> [Exercise requirements]:
1. Answer these from the comment thread on inflation:
(a) Before Biden, how many bags of groceries did the same money buy, according to one commenter?
(b) When does one commenter believe food and fuel were taken out of the inflation index?
(c) What was the total bill for the two dogs' vet visit?
2. Return the comment thread on inflation between "But… when food" and "My vet bills.", inclusive.
3. Take the comment thread on inflation further, starting after its last comment.

> [Passage shown]:
▶
Government figures are always lies.
Yeah, and in the last month, I went from being able to buy 4 bags of groceries to buying 3 bags with the same money. (Of course, that same money used to buy me 7 bags of groceries; and before Biden it was 12.)
It’s always been food and fuel were not factored into inflation because of their supply volatility — one they they jump up, the next they come back down after the supply glitch corrects.
But… when food and fuel prices have remained (and climbed) consistently high over the past four years, it’s no longer a volatility issue and instead a direct result of government energy policy. I’m sure the media and the WH Press Secretary will correct the record. (Just kidding).
Food and fuel were once part of the inflation index. They changed it a number of years ago because it always made Democrats and other progressives look bad.
Exactly correct. I believe the change was made in the early 1980s.
Food is now discretionary spending…. you can decide whether to eat or not. Those worms and a side of bugs begin to look tasty when that’s all one can buy. I wonder if this has impacted the newest protected class recently imported?
That’s a great point.
Maybe the government needs to be paying My vet bills.
Took my two dogs to the vet got heartworm shots good for one year a nail trimming a vet diagnosis of fungal infection their feet to 14 day antifungal meds and shampoo and it was $600.
◀
> [The data]:
▶
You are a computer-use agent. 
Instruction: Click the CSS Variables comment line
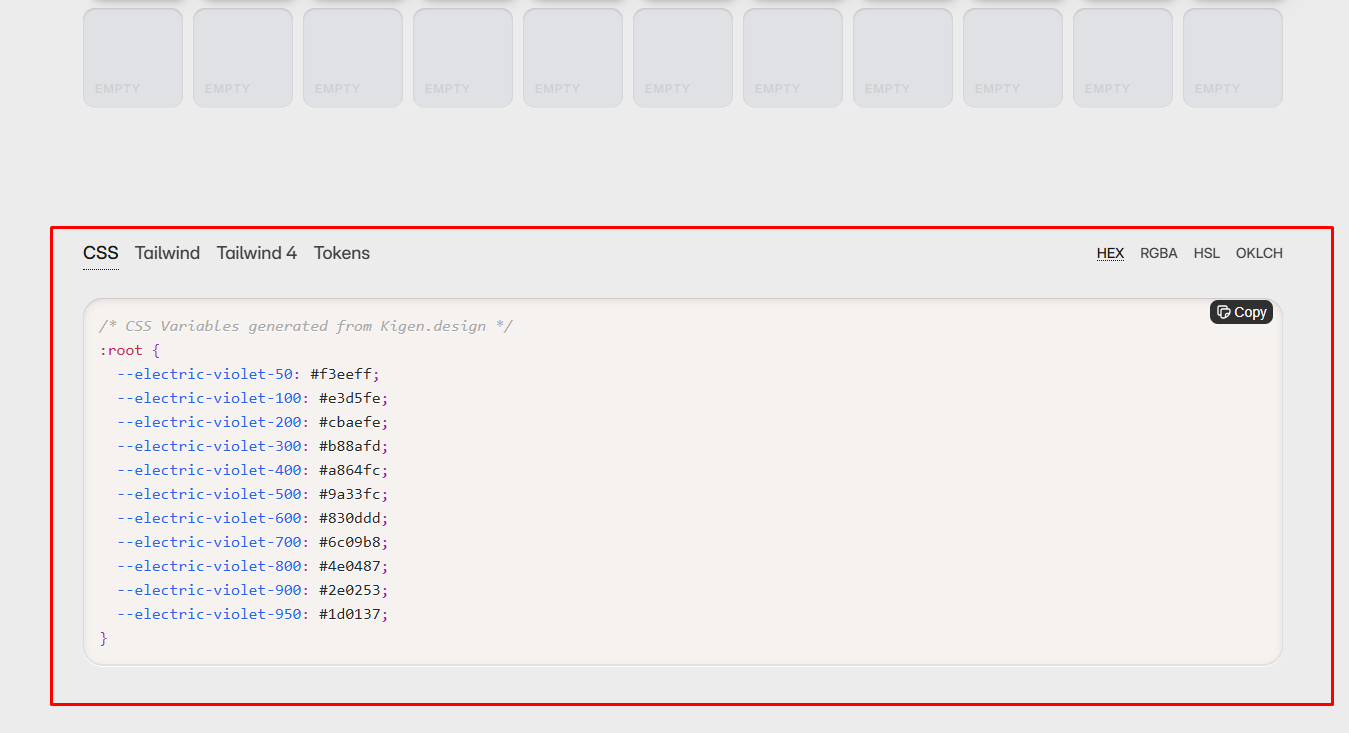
◀
> [Answers in order]:
1.
(a) 12 bags
(b) The early 1980s
(c) $600

2.
But… when food and fuel prices have remained (and climbed) consistently high over the past four years, it’s no longer a volatility issue and instead a direct result of government energy policy. I’m sure the media and the WH Press Secretary will correct the record. (Just kidding).
Food and fuel were once part of the inflation index. They changed it a number of years ago because it always made Democrats and other progressives look bad.
Exactly correct. I believe the change was made in the early 1980s.
Food is now discretionary spending…. you can decide whether to eat or not. Those worms and a side of bugs begin to look tasty when that’s all one can buy. I wonder if this has impacted the newest protected class recently imported?
That’s a great point.
Maybe the government needs to be paying My vet bills.

3.
Incredibly insane these are rescue animals I’ve had for many many years that bills are just out to lunch and I don’t know how we’re gonna say that inflated. I’m sure having to pay the staff $20 an hour up has not helped at all and the drug prices are insane
Next dogs I will be getting Penn insurance but that’s very expensive too. It doesn’t generally cover as much as human insurance.
Just a suggestion: try a deeply rural vet. When I moved out here from suburbia, I was astounded how much my vet bills went down. 20 miles into the nearest city, and the vets are sky high there.
Our Daughter has brought their FOUR dogs with them to visit (from near Atlanta to a small SC town) because she can get them shots and treatments so much cheaper! It’s still not “cheap”, but comparing the two areas – MUCH CHEAPER! We have three cats and just keeping them up with flea treatments and some shots it’s amazing! I should just take them with me to my PRIMARY CARE DOCTOR!
Prices are starting to recede on the bigger ticket discretionary items – like CARS – because these are the first product categories that people stop buying…because they can’t afford them anymore…and they’ve reached their credit limits (US credit card debt is at an all-time high). Year-over-year car sales have declined 3% or more in three of the last four months. I suspect (but can’t prove) that people are starting to drive less because gas is expensive. It will be interesting to see what the NHTSA says the total miles driven is at the end of this year compared to last year. I bet it will be appreciably lower.
I think what we see for the “big ticket” items is a reaction to DEMAND! With the ESSENTIALS having gone up so much, many people just can’t take on more for a new car or furniture. My wife went to McD’s to get two “happy” meals, four “Dollar Menu” burgers, two Big Macs (should be called MEDIUM MACS), and ONE order of fries. Nearly $60.00!!! And NO TIPS!! We are VERY FORTUNATE to be financially ok but I do not see how a small family can even enjoy taking their kids for a “fun meal”!!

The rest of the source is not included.